Still, all of this creative wattage failed to lift the great premise of a government agency policing time against those who would alter the past in order to affect the future (for their benefit) above the level of a TV-grade potboiler. How did it all go wrong?
That answer lies in its execution.
Jean-Claude Van Damme was cast as lead Max Walker, the Time Enforcement Commission’s top agent. In this role, he’s tasked with heading back into the years gone to nab suspects who’ve escaped into history for whatever nefarious purposes they intend. At this point in his professional career, Van Damme was arguably looked at as a more affordable alternative to box office superstar Arnold Schwarzenegger but hadn’t quite yet found the same level of success in receipts. His earlier genre projects – Cyborg (1989) and Universal Soldier (1992) – certain put him on the cultural map so far as fans of Science Fiction and Fantasy were concerned; but his true and loyal fan base was more aligned with his more sports-leaning athleticism. Flicks like Bloodsport (1988), Kickboxer (1989), and Hard Target (1993) were tailored more directly to the man’s physical skills, and – like actor Sylvester Stallone did with his Rocky franchise – Van Damme established his screen credentials on his ability to best his foes in physical combat more than a show of wits.

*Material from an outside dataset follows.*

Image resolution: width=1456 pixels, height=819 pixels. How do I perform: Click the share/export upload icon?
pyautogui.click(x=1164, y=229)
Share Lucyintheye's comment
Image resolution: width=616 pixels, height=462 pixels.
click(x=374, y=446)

As a consequence, I thought that there were bits and pieces of Timecop similarly fashioned to appeal more to Van Damme’s core audience than they were scripted as organic to this narrative. Though others might pass them off as benign scenes thrown in maybe for their ‘cool factor’ or even a bit of comic relief, I found the emphasis on Walker’s high-kicking abilities and other various feats of strength more intrusive than anything else. If you think of a film like a road trip, these were road bumps that any other driver would’ve avoided … but the production felt they were necessary to bolster the budding career of this young star. In fact, it was almost as if producers were trying to say, “Wow, look what our guy can do!”
So … I don’t think Timecop is an abysmal film, but I do think that in so many respects the folks involved just made some abysmal choices. I don’t fault Van Damme or the producers for making these decisions, but – at the end of the day – we all live and die by whatever we choose to do. I think modifying an obvious SciFi and Fantasy premise and the corresponding script to fit the athletic requirements of an actor’s audience is wrong unless it’s done fully for comic intent. And no I don’t think these sequences were crafted for comedy, making them just ill-timed and atonal with the rest of the picture. That’s the horse I rode in on, and that’s the horse I’m riding out on so far as Timecop is concerned.
That’s why I say it isn’t a bad film. It’s just a complete misfire, one that was calculated that way. As a franchise, I think it’s ripe for a makeover. I’m aware of the short-lived TV spin-off as well as the sequel, but this is one possible tentpole prospect that could use a creative do-over. If done right, then it could be grand.
This time, let’s leave the split kicks to Kobra Kai.